In un’epoca dove tempo e spazio, i due più grandi titani metafisici su cui si sono interrogate generazioni e generazioni di filosofi e scienziati, si sono rivelati dominabili e plasmabili interamente dalla techne, si avverte inesorabile la necessità di chiedersi cosa sia rimasto ancora di squisitamente ‘umano’. Il mondo è alla mercé di un’incredibile de-materializzazione, il corpo umano si sta lentamente vuotando di senso a vantaggio di una sua versione più pura e sublimata, incorruttibile ed incorreggibile: lo spirito artificiale dell’informazione.
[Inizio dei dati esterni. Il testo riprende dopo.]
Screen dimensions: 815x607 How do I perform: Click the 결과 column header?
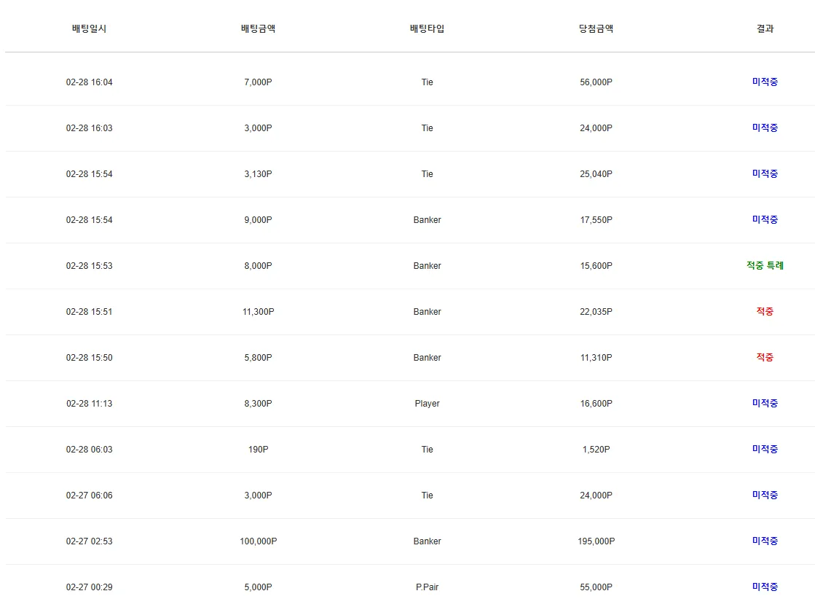click(x=765, y=28)
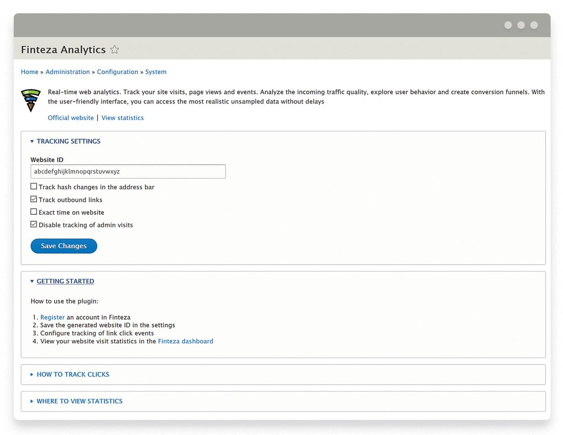Enable "Track hash changes in the address bar"
Screen dimensions: 563x435
(x=33, y=186)
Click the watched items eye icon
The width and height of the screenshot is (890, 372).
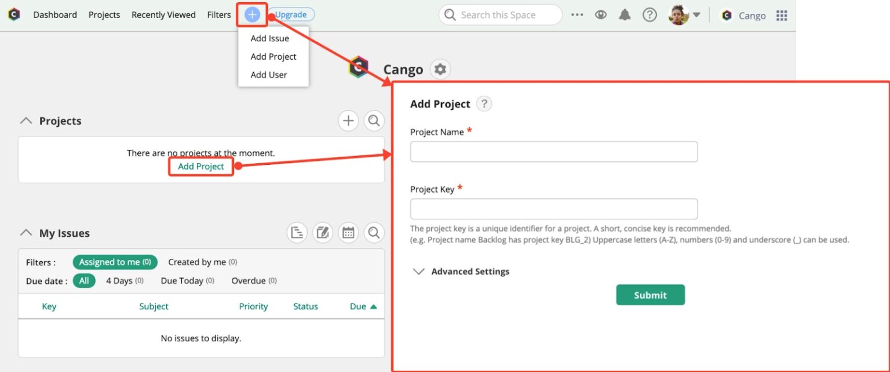point(601,15)
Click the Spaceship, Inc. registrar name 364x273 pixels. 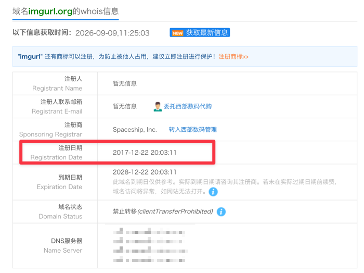[135, 130]
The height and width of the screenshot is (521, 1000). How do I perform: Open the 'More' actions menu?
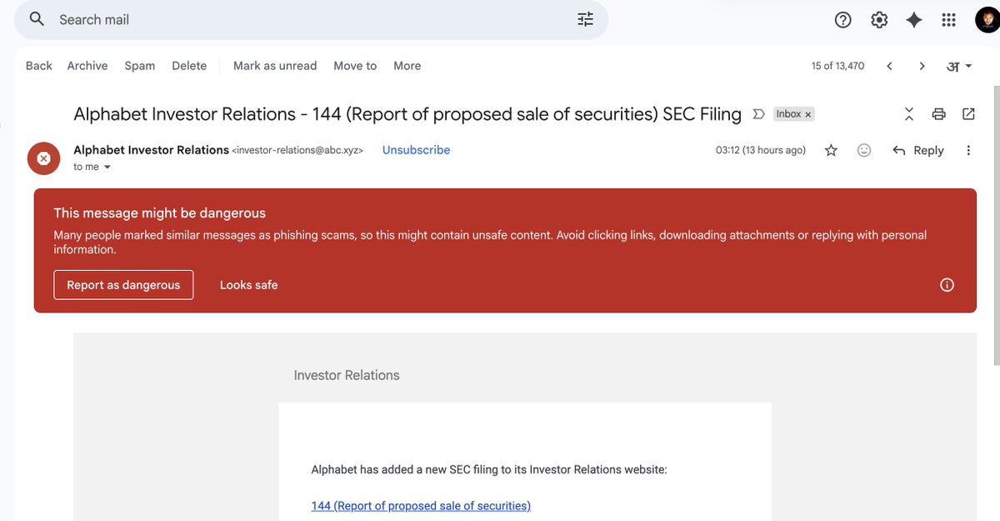click(x=407, y=65)
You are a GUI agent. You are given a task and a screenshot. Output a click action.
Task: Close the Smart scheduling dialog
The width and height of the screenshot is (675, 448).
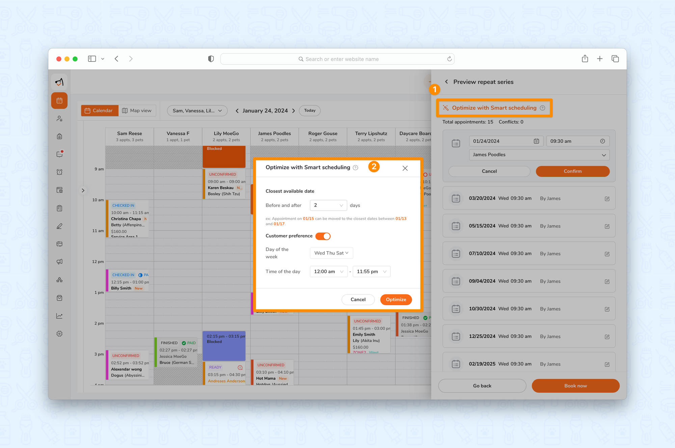tap(405, 168)
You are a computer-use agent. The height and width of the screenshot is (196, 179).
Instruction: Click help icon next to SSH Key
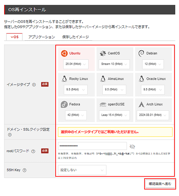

Così, con queste parole che sanno di laconica amarezza e silenzioso cordoglio, il filosofo e psichiatra di Heidelberg inizia il suo nuovo volume, mandando in apnea il lettore che attende, pagina dopo pagina, di trovare qualche confortante ‘bolla d’aria’ dove non ci sia la promessa attuale (che suona più come una minaccia) di una rivoluzione digitale, tale da annientare in futuro qualsiasi gap tra l’umano e l’artificiale.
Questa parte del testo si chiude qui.